→ **TASKS TO CARRY OUT**:
(1) In the comics panel recap below, which groups of people does Gagliano name as essential parts of America?
(2) According to the comics panel recap below, what is Oriana Leckert's position at Kickstarter?

→ **PASSAGE FOR REVIEW**:
::::

For the third panel, Boston Book Festival executive director Gina Gagliano, who also co-hosts the “Graphic Novel TK” podcast alongside Benjamin Wilgus, provided an in-depth commentary on the troubling trends of comic book censorship. Formerly an editor with Penguin Random House, Gagliano offered a comprehensive overview of the history of comic book censorship, its causes, the misconceptions regarding it, and what comic book creators and readers can do to fight it. “Queer people, people of color, trans people, and Jewish people are essential parts of America,” Gagliano said. “Erasing them from the books kids read leads to rewriting the American experience as something exclusively white, straight, and Christian. That’s not our country’s history.”
Anthony Marques, the owner and president of The Joe Kubert School of Cartoon and Graphic Art, as well as a cartoonist in his own right, spearheaded the fourth panel with an extended interview by Gil about the increasing diversification of the comic book industry. That includes those who make comics, those who read comics, and the genres of comic books that are made and consumed. “Comic books have to be diverse, because the world we live in is diverse,” he said. Marques encouraged attendees to consider the different possibilities of how comics can be made not just in terms of who makes them, but in terms of process, whether they draw by hand, on a tablet, or even on their cell-phones. The important thing, he emphasized, is that the comic gets made in a way that works for the individual creator. “Anyone can make a comic,” he said. “All you need is your imagination, a pencil, and a piece of paper.”
The penultimate panel put the spotlight on Oriana Leckert, who serves Kickstarter as their Director of Publishing & Comics Outreach. Leckert began the panel by clarifying Kickstarter’s mission as a platform to “bring creative projects to life,” rather than means for people to raise funds for personal matters like investing and medical bills. After detailing the unique benefits of Kickstarter as a distinct platform, she narrowed the focus to describing the benefits of literary crowdfunding, offering detailed insight into how comic book creators can best leverage crowdfunding efforts for a successful campaign that best benefits both the backers and creators. “Such an engaged audience…” Leckert said as the panel wrapped. “This was awesome.”

::::

→ **DATA UNDER STUDY**:
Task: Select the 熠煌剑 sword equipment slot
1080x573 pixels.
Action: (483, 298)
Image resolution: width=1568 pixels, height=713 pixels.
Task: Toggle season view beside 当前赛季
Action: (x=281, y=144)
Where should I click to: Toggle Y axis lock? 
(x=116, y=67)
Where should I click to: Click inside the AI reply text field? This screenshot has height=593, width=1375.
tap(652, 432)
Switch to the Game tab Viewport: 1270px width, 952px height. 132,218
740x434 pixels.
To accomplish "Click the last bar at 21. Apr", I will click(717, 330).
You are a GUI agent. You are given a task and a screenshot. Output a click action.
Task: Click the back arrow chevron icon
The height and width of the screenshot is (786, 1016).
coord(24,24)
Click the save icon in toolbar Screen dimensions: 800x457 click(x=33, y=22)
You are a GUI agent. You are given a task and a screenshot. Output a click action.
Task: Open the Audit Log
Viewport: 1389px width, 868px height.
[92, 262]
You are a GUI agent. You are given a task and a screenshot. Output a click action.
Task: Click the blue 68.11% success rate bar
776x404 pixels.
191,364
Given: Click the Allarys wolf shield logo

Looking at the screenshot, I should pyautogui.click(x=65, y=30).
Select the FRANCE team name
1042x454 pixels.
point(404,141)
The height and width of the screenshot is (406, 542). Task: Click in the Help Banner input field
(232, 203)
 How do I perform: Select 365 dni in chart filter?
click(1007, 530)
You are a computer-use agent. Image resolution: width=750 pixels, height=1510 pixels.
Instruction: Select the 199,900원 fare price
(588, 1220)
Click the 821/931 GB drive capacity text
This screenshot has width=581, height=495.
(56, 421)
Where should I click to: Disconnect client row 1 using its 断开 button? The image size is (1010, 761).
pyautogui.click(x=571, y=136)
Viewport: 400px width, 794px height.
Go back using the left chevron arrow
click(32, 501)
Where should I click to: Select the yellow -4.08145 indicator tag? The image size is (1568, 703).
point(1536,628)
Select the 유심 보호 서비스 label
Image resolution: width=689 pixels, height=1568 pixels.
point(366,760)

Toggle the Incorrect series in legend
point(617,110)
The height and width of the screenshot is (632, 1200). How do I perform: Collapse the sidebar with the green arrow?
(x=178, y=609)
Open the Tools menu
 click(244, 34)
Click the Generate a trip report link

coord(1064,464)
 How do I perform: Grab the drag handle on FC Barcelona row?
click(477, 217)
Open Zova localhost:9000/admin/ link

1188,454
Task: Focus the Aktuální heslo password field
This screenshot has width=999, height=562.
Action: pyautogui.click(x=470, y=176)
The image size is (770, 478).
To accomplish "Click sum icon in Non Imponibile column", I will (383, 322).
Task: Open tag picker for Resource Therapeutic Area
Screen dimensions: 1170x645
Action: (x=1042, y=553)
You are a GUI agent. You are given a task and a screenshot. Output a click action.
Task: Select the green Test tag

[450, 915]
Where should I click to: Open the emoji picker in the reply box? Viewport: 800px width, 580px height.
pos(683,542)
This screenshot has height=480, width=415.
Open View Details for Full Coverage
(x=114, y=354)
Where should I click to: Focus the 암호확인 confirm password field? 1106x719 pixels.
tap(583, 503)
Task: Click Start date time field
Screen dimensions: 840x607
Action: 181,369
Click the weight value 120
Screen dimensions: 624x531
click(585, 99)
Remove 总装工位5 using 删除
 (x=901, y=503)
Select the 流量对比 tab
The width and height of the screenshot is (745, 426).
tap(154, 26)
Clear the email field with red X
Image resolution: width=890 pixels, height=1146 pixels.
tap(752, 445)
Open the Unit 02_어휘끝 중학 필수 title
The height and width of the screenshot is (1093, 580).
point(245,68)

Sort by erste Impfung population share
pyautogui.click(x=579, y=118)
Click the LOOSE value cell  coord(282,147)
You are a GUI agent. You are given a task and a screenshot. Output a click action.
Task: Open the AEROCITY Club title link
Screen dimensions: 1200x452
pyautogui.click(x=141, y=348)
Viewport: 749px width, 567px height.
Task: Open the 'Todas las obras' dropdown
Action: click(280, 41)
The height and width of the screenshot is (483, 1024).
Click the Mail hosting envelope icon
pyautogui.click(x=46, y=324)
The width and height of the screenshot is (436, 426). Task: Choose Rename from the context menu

::::

→ **ANSWER SET**:
(1) Queer people, people of color, trans people, and Jewish people.

(2) Director of Publishing & Comics Outreach.